After watching a few seasons of traitors (UK) I feel none of these techniques work and may even end up accusing the wrong person.
The show had former detectives and police folks failing miserably. It just boils down to evidence.
But that's what this article argues. People changing their story IS evidence.
All "reality" shows are scripted.
I think this is what makes traitors such a popular series - absolutely everyone things they can tell when someone is lying, but the truth is it's really difficult. Especially if someone is a stranger, it's next to impossible to separate what might be possible tells from what might just be their personality.

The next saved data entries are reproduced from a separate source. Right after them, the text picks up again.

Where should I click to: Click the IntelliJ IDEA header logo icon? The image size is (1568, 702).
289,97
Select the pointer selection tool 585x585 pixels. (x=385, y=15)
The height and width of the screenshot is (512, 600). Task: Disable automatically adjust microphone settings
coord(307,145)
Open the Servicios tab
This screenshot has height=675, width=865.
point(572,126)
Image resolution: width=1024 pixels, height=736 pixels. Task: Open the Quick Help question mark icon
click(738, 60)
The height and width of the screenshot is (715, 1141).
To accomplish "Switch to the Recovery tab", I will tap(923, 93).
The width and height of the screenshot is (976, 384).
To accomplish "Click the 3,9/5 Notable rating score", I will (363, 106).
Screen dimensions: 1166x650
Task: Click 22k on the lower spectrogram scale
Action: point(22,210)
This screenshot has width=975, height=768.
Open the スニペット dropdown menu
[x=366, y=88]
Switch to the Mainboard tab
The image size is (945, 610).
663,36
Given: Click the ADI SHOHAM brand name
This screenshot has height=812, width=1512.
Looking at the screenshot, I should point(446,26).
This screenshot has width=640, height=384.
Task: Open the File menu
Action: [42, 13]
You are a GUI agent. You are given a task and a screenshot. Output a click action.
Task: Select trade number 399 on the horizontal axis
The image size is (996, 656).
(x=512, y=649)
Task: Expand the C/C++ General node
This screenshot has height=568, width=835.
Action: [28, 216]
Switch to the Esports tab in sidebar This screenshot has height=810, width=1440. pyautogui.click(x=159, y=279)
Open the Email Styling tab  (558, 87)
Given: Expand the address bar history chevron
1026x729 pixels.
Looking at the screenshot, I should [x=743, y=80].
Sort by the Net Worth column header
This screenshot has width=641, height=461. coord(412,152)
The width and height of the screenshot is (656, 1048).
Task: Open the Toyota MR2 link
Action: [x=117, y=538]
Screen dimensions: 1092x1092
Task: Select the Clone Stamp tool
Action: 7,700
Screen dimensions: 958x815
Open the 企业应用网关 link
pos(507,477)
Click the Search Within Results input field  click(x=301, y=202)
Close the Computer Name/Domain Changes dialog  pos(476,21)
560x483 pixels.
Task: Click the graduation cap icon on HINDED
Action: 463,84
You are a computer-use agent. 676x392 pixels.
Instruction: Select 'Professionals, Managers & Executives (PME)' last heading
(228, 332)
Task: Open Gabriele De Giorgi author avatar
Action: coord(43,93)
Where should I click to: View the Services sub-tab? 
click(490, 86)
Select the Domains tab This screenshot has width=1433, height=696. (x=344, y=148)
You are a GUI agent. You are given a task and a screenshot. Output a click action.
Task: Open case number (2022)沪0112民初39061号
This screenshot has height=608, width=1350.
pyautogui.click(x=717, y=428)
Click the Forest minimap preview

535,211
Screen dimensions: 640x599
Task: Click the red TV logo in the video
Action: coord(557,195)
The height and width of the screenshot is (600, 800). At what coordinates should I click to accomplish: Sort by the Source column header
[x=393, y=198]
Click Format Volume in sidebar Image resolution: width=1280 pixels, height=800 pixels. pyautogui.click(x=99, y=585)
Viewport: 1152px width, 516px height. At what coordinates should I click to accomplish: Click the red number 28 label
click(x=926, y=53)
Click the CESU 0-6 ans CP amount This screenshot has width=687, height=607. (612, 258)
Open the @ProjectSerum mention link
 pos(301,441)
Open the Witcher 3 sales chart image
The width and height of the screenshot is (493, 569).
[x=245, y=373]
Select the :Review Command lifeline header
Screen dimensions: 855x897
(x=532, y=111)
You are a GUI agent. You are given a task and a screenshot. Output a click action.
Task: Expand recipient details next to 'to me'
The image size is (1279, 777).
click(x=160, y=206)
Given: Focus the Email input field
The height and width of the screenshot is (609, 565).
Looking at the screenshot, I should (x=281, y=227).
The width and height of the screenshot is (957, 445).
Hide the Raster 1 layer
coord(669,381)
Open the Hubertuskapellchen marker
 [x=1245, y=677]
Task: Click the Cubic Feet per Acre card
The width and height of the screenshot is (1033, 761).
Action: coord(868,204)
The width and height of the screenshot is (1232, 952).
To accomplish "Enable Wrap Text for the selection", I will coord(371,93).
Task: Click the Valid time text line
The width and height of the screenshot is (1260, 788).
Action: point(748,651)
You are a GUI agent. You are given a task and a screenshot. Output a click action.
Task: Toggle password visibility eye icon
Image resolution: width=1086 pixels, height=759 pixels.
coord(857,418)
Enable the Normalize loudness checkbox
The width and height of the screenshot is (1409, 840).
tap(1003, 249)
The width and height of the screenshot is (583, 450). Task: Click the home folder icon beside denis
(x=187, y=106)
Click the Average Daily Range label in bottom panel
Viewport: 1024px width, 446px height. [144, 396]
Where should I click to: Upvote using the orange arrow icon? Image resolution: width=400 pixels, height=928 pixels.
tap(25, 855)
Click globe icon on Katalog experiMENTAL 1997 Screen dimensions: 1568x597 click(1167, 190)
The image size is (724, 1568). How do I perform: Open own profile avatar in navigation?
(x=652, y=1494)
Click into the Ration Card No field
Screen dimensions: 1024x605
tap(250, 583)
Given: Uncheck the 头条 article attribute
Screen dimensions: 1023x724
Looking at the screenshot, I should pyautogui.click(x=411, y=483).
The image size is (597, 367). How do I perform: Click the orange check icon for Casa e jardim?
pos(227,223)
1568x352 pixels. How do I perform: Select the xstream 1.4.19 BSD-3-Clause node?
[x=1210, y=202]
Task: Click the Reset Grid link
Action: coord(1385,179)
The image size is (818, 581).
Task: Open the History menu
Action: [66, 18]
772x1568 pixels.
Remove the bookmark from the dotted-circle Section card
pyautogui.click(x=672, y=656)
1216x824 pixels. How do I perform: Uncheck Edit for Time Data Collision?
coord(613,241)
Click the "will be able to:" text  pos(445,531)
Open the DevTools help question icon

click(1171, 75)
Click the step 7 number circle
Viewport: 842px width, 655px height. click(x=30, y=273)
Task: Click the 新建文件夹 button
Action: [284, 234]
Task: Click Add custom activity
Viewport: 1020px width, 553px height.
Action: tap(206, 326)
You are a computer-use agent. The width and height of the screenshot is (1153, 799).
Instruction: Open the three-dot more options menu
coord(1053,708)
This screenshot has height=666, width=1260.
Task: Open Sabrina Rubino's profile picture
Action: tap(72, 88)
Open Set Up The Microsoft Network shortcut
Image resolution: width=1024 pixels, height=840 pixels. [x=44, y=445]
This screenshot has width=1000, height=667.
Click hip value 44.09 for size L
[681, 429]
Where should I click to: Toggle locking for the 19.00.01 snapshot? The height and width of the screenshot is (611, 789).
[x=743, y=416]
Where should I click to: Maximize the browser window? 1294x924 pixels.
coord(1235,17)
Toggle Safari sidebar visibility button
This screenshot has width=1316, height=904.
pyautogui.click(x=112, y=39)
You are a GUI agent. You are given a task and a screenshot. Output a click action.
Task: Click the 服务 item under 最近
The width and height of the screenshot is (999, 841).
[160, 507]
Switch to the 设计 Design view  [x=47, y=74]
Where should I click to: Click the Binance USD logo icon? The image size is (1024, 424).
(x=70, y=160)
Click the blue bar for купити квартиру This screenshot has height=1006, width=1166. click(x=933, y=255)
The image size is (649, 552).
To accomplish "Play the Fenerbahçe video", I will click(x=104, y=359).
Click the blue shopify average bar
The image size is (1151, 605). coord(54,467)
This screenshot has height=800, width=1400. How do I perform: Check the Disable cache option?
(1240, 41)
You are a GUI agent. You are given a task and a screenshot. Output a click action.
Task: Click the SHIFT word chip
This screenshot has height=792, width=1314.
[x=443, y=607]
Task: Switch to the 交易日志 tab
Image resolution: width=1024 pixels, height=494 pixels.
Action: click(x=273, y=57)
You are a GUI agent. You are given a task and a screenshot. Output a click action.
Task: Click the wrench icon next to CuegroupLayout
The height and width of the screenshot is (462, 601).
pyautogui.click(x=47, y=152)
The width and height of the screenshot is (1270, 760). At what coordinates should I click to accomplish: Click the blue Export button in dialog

These don't work for very good liars. They know all these tricks, often intuitively, and purposefully avoid them. The only strategy that works is listening to your gut and extending trust slowly. Keeping up a ruse is tiring and the more time you give them, the more chance they have to make a mistake. Combine that with listening to the brain in your gut that has evolved for millions of years to sense danger. In the early stages, the mistakes are often subtle and you will usually only get a feeling that something is "off".
On the contrary, relying on your gut is unreliable because they know how to play your gut, if they're experienced liars. They have the same tools as you when it comes to "sensing danger".
But what this article focuses on, is that it's hard to be consistent when you're lying. That's my experience from social deduction type games too: don't focus on gut or "tells", focus on the "world they're building" in these games' in-speak, and how well it holds up compared to other worlds.
I don't know.
Culturally from a young age we're told to not trust our guts and a lot of people shut them off.
"Don't judge a book by the cover", "you don't even know him". We're told to ignore our gut feeling especially if that feeling is consistent with negative stereotypes.
Good liars are able to avoid these tells and I reckon no system is perfect but the last point, trusting your gut, is probably the best as it combines a lot of conscious and subconscious observations into a judgement. I'm often unable to articulate why I trust or distrust a person but feedback from my close friends is that they'll look to me for signs about a new person we meet. You do also need to be willing to constant reevaluate and change opinions as more evidence is gathered.
OK but most liars don’t fabricate an entire story.
In the startup world they might claim to have 1.5x the rev they have, or that an impressive logo is trialling their product when really they’re in early talks, etc…
Then it’s much easier to tell the “truth” with one twist and these methods fail.